Reliability - Embedded

Example - Engine Management System (EMS) Control Law Subsystem

This example is for a Real-Time Embedded System.

Background

The subsystem for which reliability needs to be determined is part of an Engine Management System (EMS) for a new motorbike. The subsystem, shown below, implements the Control Laws (CL) for the EMS, which transform engine and environmental data into required engine settings. Control Laws define how the engine should respond in different conditions, such as what fuel-air mixture should be used for a given throttle setting and environmental conditions and are generally presented as a set of equations. The subsystem runs on an 8-bit micro-controller and is written in machine code.

Establish Reliability Goals

The CL subsystem can fail in two ways. Firstly, a major failure is when one of the output engine settings is more than 30% from the value specified in the published control laws. The published control laws have been produced using computer-based models and are provided as FORTRAN code (and as derived mathematical formulae). They can be executed on the project's VAX minicomputer. A minor failure is when one of the output engine settings is more than 3% from the value specified in the published control laws but not a major failure. Two or more consecutive minor failures are considered as a major failure.

The CL subsystem runs 10 times per second and the motorbike manufacturer (the client) has set a reliability requirement of no more than 1 major failure every 10 hours of operation.

Define Operational Profiles

The operational profile provided by the motorbike manufacturer comprises two parts.

The motorbike is destined for the Outer Mongolian market and so the environmental data that the subsystem will encounter in operational use must match that of Outer Mongolia. Luckily this data is available from the Royal Geographical Society, and their data has been used to build thirty environmental data profiles that cover the extremes of weather, and stages in between. To ensure that a realistic profile of environmental data is used then each profile has also been assigned a probability of occurrence.

The engine data to be used is purely based on a profile of journey times that the motorbike will undertake from a cold start. The manufacturer was asked if different task and starting states (other than from cold) should be considered, but stated that this was unnecessary.
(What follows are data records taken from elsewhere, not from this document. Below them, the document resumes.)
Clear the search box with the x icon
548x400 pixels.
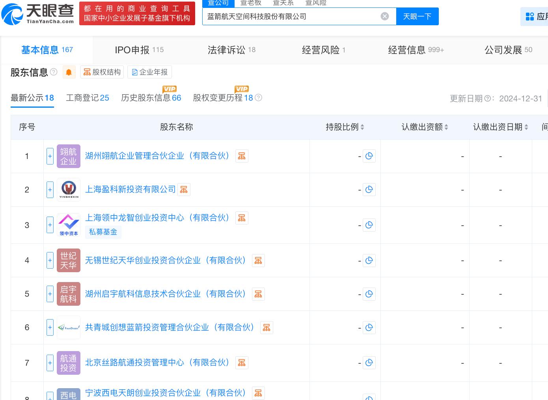[385, 16]
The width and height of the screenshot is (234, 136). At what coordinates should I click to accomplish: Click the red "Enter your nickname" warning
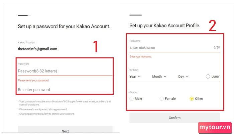[140, 57]
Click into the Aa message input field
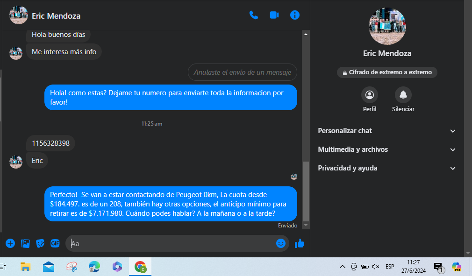This screenshot has height=276, width=472. (171, 243)
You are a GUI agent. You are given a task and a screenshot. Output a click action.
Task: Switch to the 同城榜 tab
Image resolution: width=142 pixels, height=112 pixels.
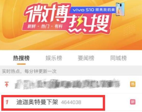pyautogui.click(x=119, y=58)
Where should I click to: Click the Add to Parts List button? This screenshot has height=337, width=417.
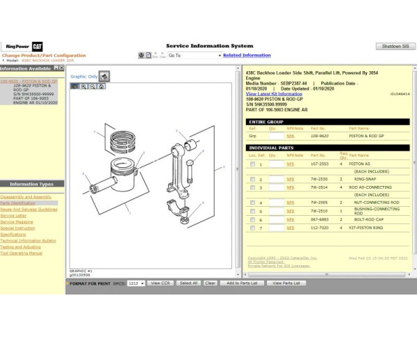tap(241, 283)
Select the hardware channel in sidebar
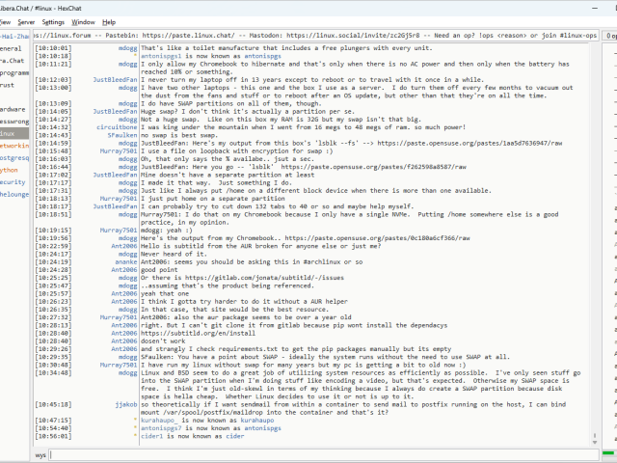The height and width of the screenshot is (463, 617). coord(13,109)
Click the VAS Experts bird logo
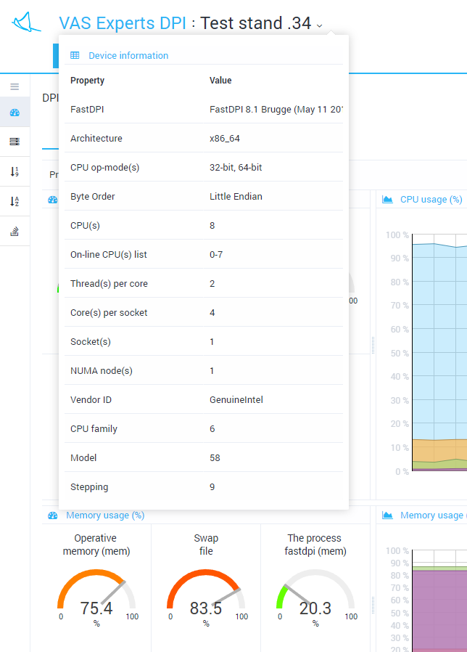Image resolution: width=467 pixels, height=652 pixels. (27, 23)
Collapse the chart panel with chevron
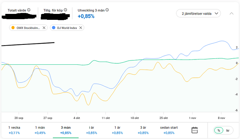240x139 pixels. tap(232, 14)
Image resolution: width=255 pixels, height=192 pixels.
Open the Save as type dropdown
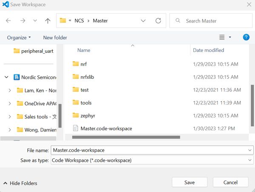click(x=249, y=160)
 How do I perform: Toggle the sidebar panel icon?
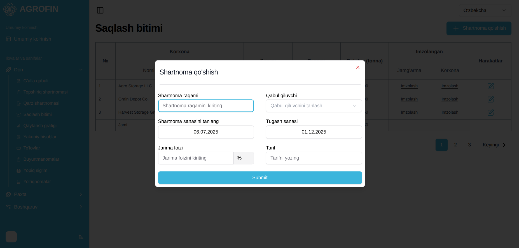pos(100,10)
The manufacturer has provided the functions for calculating the change of engine data over time and have provided the expected distribution of journey times, as shown below.

Hours	0-0.2	0.2-0.4	0.4-0.8	0.8-1.5	1.5-3.0	3.0-6.0	6.0-10.0
%	12	31	28	18	7	3	1

Plan and Execute Tests

No particular set of inputs have been identified as being more critical than others, so the generation of test cases from the operational profiles is based purely on likelihood of occurrence.

It was decided not to simply select pseudo-random pairings of environmental data and engine data based on their probability of occurrence to generate a test cases. Instead it was agreed with the manufacturer that test scenarios would be generated, which would comprise a set of test inputs representing a particular journey, where each journey would be assumed to take place under a single environmental profile. The test scenario would be based on choosing a length of journey and environmental profile based on their individually defined probabilities of occurrence. The test inputs that make up a scenario would then be generated all with the same environmental profile, but the engine data would be calculated using the provided function, based on the time into the planned journey.

The testing will be carried out on the target hardware running on a test rig controlled by the VAX minicomputer. Test scenarios will be chosen pseudo-randomly by a program provided with both the environmental and engine data profiles. For each test scenario then an ordered set of test inputs for the chosen journey will be generated using the selected environmental data and calculated engine data. These test inputs will be passed to the test rig and the resultant engine settings read from the rig and stored in a file. After each test scenario is completed, then the FORTRAN implementation of the control laws will be used to generate the required values for the engine settings and compared with those produced by the micro-controller (it should be noted that in many instances the expected results will have to be generated manually and that system failure is also often not detected by comparing actual and expected outputs, but rather by the system ‘crashing’). The rate of occurrence of major failures (as defined earlier) is recorded for later analysis. All failures are reported to the developers, who fix the corresponding faults, and the new release is then provided for further testing.

Use Test Results to Drive Decisions

The following graph shows the rate of occurrence of failures against hours of elapsed real time (real time is calculated by knowing that 36,000 test inputs correspond to one hour's operation). It forms a normalised reliability growth curve for the subsystem. The reliability growth curve for your system needs to be chosen carefully. Tools are available that analyse a set of failure data to determine the reliability growth curve that most closely fits the currently-available data. The choice of growth curve should be justified, although a ‘good fit’ is typically accepted as sufficient justification. The number of discovered failures were counted for each hundred hours. After 900 hours the required reliability level was reached as it was now possible to predict that in the next 100 hours there would be 10 failures (as shown on graph), which is equivalent to 1 failure in every 10 hours and the software was ready for delivery.